Here is the output of the page count setting for the footer:

2.png

Generate the document

Run the project. In the browser, select the only endpoint and click on 'Try it out'. Enter 1 in both fields, then click the 'Execute' button:

obraz.png

This is the result you should get. Download the file.

obraz.png

Issues and tips

Using external css files - Wkhtmltopdf and Bootstrap

Just a quick showcase - insert the following style tag in the Template.html file:

<link href="https://cdn.jsdelivr.net/npm/bootstrap@5.0.2/dist/css/bootstrap.min.css" rel="stylesheet" integrity="sha384-EVSTQN3/azprG1Anm3QDgpJLIm9Nao0Yz1ztcQTwFspd3yD65VohhpuuCOmLASjC" crossorigin="anonymous">

And now, let’s wrap the finish time in one of the Bootstrap components:

<span class="badge bg-success">{{ theFinishTime }}</span>

And try to generate the document:

3.png

The file generates for the first time and then shows raw text or runs for a long time, then crashes

For multi-threaded and web applications, SynchronizedConverter should be used. Also, it should be registered as a singleton in the DI container:

builder.Services.AddSingleton(typeof(IConverter), new SynchronizedConverter(new PdfTools()));

Problems will also occur if you use BasicConverter instead of Synchronized one. So, bottom line: for web apps, use a SynchronizedConverter registered as a singleton. It may not be with a project so simple as this one but may happen in real-life scenarios.

How to achieve page breaks and dynamically add new pages

Sometimes you need to generate every page separately with new content. For example, if we created a report for 5 runs, with every run on a separate page. To ensure correct page breaking, you can add a div with the following formatting:

.new-page {
page-break-before: always;
}

Go to Template.html and add the CSS block to your style tag. Then, find a place just before the tag closes and do the following - a.k.a. let’s deliberately break the layout a bit and make it overflow.

· · · ·

Work to be completed
According to the PDF generation guide, which converter should web applications use, and how should it be registered? You won't need the records for this.

· · · ·

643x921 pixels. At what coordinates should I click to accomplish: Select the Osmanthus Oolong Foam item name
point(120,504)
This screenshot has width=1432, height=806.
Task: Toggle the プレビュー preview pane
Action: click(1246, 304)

· · · ·

Solution for this exercise
A SynchronizedConverter, registered as a singleton in the DI container.